Another crucial limitation in this review is the comparison of long‐term weight loss studies to studies differentiating those who are successful in maintenance to those who regain. In long‐term weight loss, the initiation of weight loss is included, whereas studying the maintenance phase or comparing weight maintenance and regain purely observes the maintenance phase. The determinants in these two phases may therefore differ. Such an example is the determinant initial weight loss. In long‐term weight loss trials, the initial weight loss phase is observed in which it may give the appearance that an individual is successful in weight loss maintenance owing to a greater initial weight loss; however, this says little about the actual maintenance of weight loss itself. In essence, the maintenance phase is observing whether an individual can maintain their new weight. This information is lost when observing long‐term weight loss. In the study by Nackers et al., they found that initial weight loss was predictive of long‐term weight loss maintenance, although this was not the case for weight regain 20. Such differences in outcome illustrate the importance of separating the weight loss phase from the maintenance phase in long‐term weight loss maintenance. This may further explain the inconclusive evidence found for some determinants such as initial weight loss. Future studies in determinants of weight loss maintenance need to make clear distinctions between the weight loss phase and maintenance phase.
Conclusion
The overweight and obesity epidemic remains a growing public health issue. With this systematic review, we conclude with a high level of evidence that weight loss maintenance is not entirely reliant on the individual's demographic background but on the behavioural determinants engaging in energy balance and determinants promoting it. The current literature in regard to psychological/cognitive, social, physical and macro‐environmental determinants remain scarce or ambiguous at best. Future solutions in weight loss maintenance likely require a greater focus on self‐efficacy to engage in behaviour change and to maintain it.
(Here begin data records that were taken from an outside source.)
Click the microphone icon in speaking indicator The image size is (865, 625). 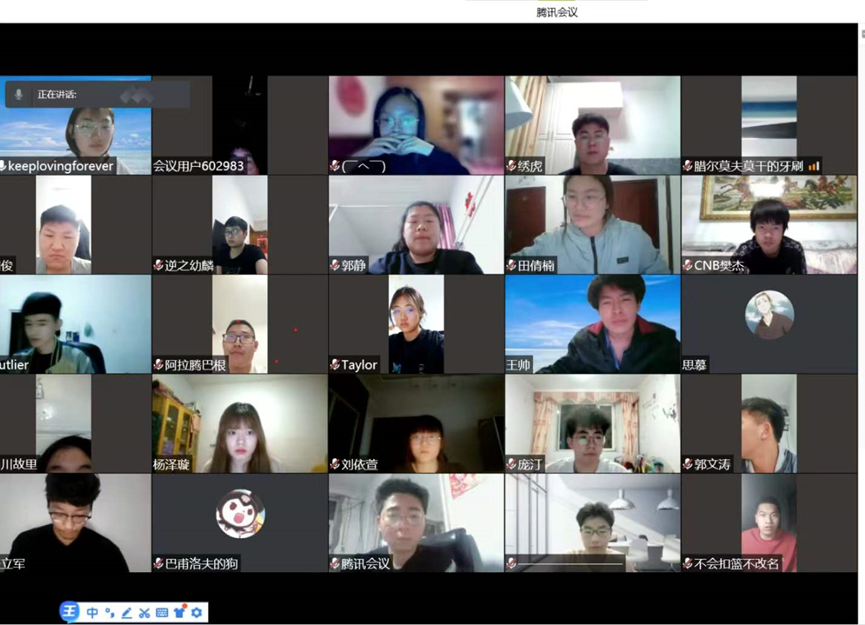point(18,94)
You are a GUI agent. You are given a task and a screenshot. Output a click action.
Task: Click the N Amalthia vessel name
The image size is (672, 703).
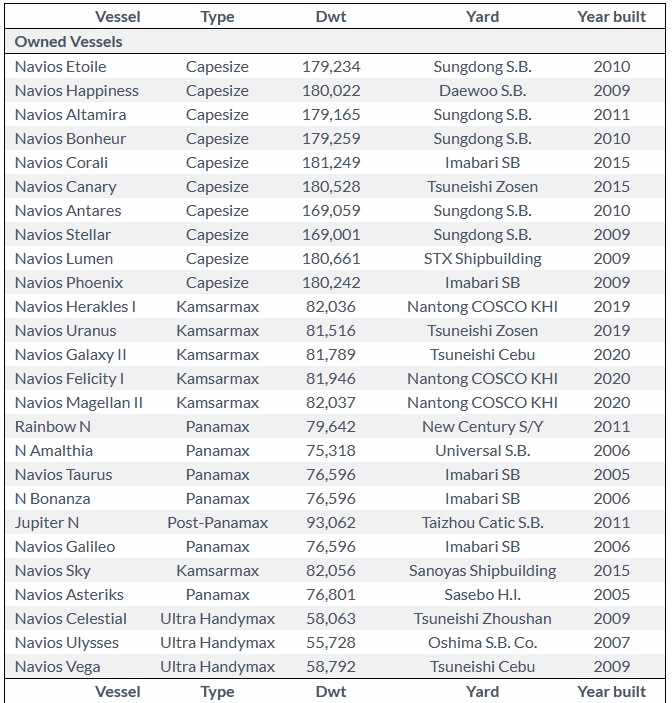coord(54,451)
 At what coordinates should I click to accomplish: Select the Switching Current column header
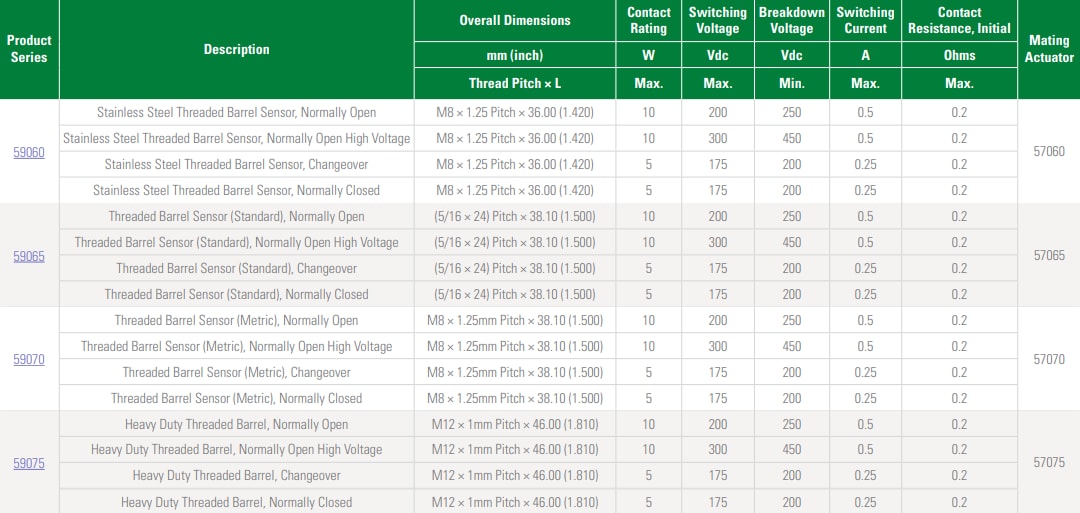click(x=865, y=20)
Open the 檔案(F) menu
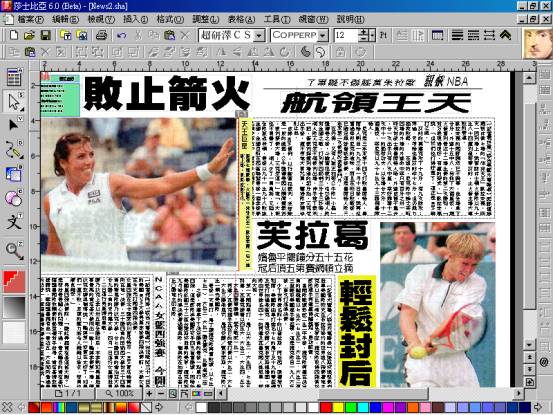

Conflict of interest statement
We declare to have no conflict of interest.
Acknowledgement
The contribution of MS is supported by the Innovational Research Incentives Scheme Veni from Nederlandse Organisatie voor Wetenschappelijk Onderzoek (Netherlands Organization for Scientific Research – Division for the Social Sciences) project number 451‐16‐018.
Varkevisser, R. D. M. , van Stralen, M. M. , Kroeze, W. , Ket, J. C. F. , and Steenhuis, I. H. M. (2019) Determinants of weight loss maintenance: a systematic review. Obesity Reviews, 20: 171–211. 10.1111/obr.12772.